**問題の要件**.
下に示すパラオ訪問についての本文から、「この訪問に際し,ミクロネシア連邦及びマーシャル諸島共和国の大統領御」を含む語句で始まり「平成27年4月8日(水)」で終わる部分を、一字も変えずにそのまま繰り返してください。

**本文**.
+++
太平洋に浮かぶ美しい島々で,このような悲しい歴史があったことを,私
どもは決して忘れてはならないと思います。

 この度のパラオ共和国訪問が,両国間にこれまで築かれてきた友好協力
関係の,更なる発展に寄与することを念願しています。私どもは,この機会
に,この地域で亡くなった日米の死者を追悼するとともに,パラオ国の人々
が,厳しい戦禍を体験したにもかかわらず,戦後に,慰霊碑や墓地の清掃
遺骨の収集などに尽力されてきたことに対し,大統領閣下始めパラオ国民
に,心から謝意を表したいと思っております。

 この訪問に際し,ミクロネシア連邦及びマーシャル諸島共和国の大統領御
夫妻が私どものパラオ国訪問に合わせて御来島になり,パラオ国大統領
御夫妻と共に,ペリリュー島にも同行してくださることを深く感謝しております。

 終わりに,この訪問の実現に向け,関係者の尽力を得たことに対し,深く
感謝の意を表します。



                     パラオ

平成27年4月8日(水)
  パラオ国主催晩餐会における天皇陛下のご答辞(ガラマヨン文化センター)


 戦後70年に当たる本年,皇后と共に,パラオ共和国を訪問できましたことは
誠に感慨深く,ここにレメンゲサウ大統領閣下のこの度の御招待に対し,深く
感謝の意を表します。今夕は,私どものために晩餐会を催してくださり,大統領
閣下から丁重な歓迎の言葉を頂き,ありがとうございました。また,この訪問に
合わせ,モリ ミクロネシア連邦大統領御夫妻,ロヤック マーシャル諸島共和
国大統領御夫妻がここパラオ国を御訪問になり,今日,明日と続き,私どもと行
動を共にしてくださることも誠にうれしく,心より感謝いたします。

 なお,この度の訪問を前にして,ミクロネシア連邦を襲った台風の被害を耳に
いたしました。ここに犠牲になられた方々を悼み,御遺族へのお悔やみをお伝
えするとともに,被害を受けた大勢の方々に心よりお見舞い申し上げます。地域
の復興の一日も早いことを念願しております。

 ミクロネシア地域は第一次世界大戦後,国際連盟の下で,日本の委任統治領
になりました。パラオには,南洋庁が設置され,多くの日本人が移住してきました
。移住した日本人はパラオの人々と交流を深め,協力して地域の発展に力を尽く
したと聞いております。クニオ・ナカムラ元大統領始め,今日貴国で活躍しておら
れる方々に日本語の名を持つ方が多いことも,長く深い交流の歴史を思い起こさ
せるものであり,私どもに親しみを感じさせます。
+++
(保存データ)
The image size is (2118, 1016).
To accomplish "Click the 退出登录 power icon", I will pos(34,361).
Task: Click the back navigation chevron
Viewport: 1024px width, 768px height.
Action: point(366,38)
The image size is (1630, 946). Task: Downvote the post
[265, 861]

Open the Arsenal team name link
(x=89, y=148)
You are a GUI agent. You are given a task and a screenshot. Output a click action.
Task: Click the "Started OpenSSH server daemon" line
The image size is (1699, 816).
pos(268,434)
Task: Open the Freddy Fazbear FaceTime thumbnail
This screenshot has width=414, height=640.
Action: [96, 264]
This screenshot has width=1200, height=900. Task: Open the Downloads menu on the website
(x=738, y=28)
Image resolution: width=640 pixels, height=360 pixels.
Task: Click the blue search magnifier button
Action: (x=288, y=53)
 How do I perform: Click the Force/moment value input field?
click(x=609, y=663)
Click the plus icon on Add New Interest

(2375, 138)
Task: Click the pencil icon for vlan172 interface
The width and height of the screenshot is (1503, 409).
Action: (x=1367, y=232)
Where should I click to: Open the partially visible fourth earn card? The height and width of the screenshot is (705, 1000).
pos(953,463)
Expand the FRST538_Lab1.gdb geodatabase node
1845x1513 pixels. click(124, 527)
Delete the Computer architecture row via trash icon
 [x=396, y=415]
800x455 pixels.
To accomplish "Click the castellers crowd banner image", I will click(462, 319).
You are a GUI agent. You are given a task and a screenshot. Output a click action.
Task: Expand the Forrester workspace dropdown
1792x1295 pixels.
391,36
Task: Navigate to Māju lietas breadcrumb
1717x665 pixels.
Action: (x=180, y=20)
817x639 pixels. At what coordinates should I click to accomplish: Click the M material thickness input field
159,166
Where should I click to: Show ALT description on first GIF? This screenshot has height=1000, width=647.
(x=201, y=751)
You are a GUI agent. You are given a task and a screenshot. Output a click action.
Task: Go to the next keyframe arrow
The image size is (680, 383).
+++
**解答**.
この訪問に際し,ミクロネシア連邦及びマーシャル諸島共和国の大統領御
夫妻が私どものパラオ国訪問に合わせて御来島になり,パラオ国大統領
御夫妻と共に,ペリリュー島にも同行してくださることを深く感謝しております。

 終わりに,この訪問の実現に向け,関係者の尽力を得たことに対し,深く
感謝の意を表します。



                     パラオ

平成27年4月8日(水)